Edited by Mike Clark

By Stephen Agar

This is one of the most under-rated zines in the postal hobby.  I know that speed and efficiency isn't everything, but Mike has managed to produce 13 issues in 37 weeks, an average deadline gap of 3.08 weeks per issue (or in other words the zine has kept rigidly to 3 week deadlines apart from one 4 week deadline to accommodate Manorcon).  Each issue has plenty of non-games material (though with a marked bias towards popular music) and is generally regarded as quite entertaining.  And yet after 13 issues Mike has only 19 paying subscribers and has only started one game of regular Diplomacy.  This is a great shame. 
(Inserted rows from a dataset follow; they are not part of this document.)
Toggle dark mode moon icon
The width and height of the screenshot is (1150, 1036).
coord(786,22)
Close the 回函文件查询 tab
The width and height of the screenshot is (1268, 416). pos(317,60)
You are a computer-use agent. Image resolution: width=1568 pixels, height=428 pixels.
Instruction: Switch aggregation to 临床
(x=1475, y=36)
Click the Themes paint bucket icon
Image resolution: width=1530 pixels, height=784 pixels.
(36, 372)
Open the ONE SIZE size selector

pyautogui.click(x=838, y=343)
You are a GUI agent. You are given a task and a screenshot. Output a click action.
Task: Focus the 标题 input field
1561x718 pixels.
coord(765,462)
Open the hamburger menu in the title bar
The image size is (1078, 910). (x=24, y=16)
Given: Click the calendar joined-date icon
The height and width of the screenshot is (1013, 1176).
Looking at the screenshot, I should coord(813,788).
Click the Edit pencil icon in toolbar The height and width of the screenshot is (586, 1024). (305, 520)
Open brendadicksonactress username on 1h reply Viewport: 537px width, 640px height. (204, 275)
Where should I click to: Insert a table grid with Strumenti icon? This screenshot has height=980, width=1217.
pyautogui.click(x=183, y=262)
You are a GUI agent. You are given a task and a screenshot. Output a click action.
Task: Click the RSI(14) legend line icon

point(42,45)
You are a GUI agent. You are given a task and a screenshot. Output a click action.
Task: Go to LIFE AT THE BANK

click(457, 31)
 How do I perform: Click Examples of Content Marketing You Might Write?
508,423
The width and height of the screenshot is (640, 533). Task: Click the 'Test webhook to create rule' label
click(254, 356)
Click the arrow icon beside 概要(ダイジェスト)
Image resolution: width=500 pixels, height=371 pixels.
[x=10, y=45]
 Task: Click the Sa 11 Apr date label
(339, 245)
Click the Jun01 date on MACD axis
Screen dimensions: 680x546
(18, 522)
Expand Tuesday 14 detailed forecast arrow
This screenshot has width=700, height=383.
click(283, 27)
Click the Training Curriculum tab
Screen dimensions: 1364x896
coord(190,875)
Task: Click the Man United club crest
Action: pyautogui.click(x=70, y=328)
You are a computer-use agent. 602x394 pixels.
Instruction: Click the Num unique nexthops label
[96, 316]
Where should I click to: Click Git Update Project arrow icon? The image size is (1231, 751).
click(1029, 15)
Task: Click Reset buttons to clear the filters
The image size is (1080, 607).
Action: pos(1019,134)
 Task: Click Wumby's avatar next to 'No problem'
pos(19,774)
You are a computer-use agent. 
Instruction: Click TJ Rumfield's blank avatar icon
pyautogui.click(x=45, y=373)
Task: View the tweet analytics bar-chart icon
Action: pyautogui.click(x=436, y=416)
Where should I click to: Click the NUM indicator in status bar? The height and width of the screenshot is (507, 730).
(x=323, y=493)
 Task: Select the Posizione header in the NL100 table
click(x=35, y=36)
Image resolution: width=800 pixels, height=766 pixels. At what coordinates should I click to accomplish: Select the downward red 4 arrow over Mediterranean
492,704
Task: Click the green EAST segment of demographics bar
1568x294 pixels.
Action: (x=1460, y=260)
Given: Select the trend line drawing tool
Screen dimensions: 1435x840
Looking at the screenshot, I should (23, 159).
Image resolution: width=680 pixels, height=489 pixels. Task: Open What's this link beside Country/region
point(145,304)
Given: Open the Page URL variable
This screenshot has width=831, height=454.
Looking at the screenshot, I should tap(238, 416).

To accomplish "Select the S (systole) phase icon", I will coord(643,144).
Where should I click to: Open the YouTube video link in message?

Why has Sidewalk not been better supported?  I think the main reason is that in order to get people to subscribe you need to print plenty of spare copies and pass them around the hobby.  In my experience, very few people indeed will ask for a sample copy on the strength of a mention in another zine.  Unfortunately, Mike is on a limited budget being unemployed and hasn't got them means to spend money just trying to acquire subscribers.  Furthermore, although Mike does trade with 10 other zines, that doesn't give him the exposure that you inevitably get when you have over 40 trades. 

Mike does have a distinctive writing style, tending occasionally towards the dogmatism of youth, and like all good zine editors what he says is sometimes irritating.  Don't get me wrong, it is a necessary function of a zine editor to be a little irritating or the editor concerned will get no feedback at all.  Zines that feel like comfortable slippers often end up smelling like them as well.  Mike has found it very hard to cope with letters from Joy Hibbert, but then it is difficult to think of two people with less in common. 

The zine is reasonably well put together, though the appearance is a little let down by the 9 pin dot matrix printer.  Mike uses 3 columns for non-games material and double columns for games and absolutely tiny printing (which makes Spring Offensive look like a large-print zine for the partially sighted).  There's a fair amount of clip art (including a buxom wench in the last issue) and the zine does indeed look as though a lot of care has gone into making it look good.  It would be nice to have a map for the Diplomacy game, but you can't have everything.  Cover art is usually by Fiona Campbell-Jack, who is probably regretting her promise to do all the covers.  One picture every 3 weeks is quite a tall order. 

A regular feature in Sidewalk is a piece on the top twenty from some week in years gone by.  This issue it's 1988 (yuk!) and the previous issue it was 1975 (that's more like it).  The letters column is fairly lively and Mike's coverage of hobby news snippets on other zines is excellent.  This zine accomplishes everything it has set out to achieve, with the exception that it should really be running more games.  And that is where you come in.  A good all round competent zine with lists open for Regular Diplomacy, Fictionary Dictionary and Geophysical Diplomacy.  If you want a speedy reliable game then put this zine down, pick that pen up, and write to Mike for a sample copy.  What have you got to lose apart from a stamp?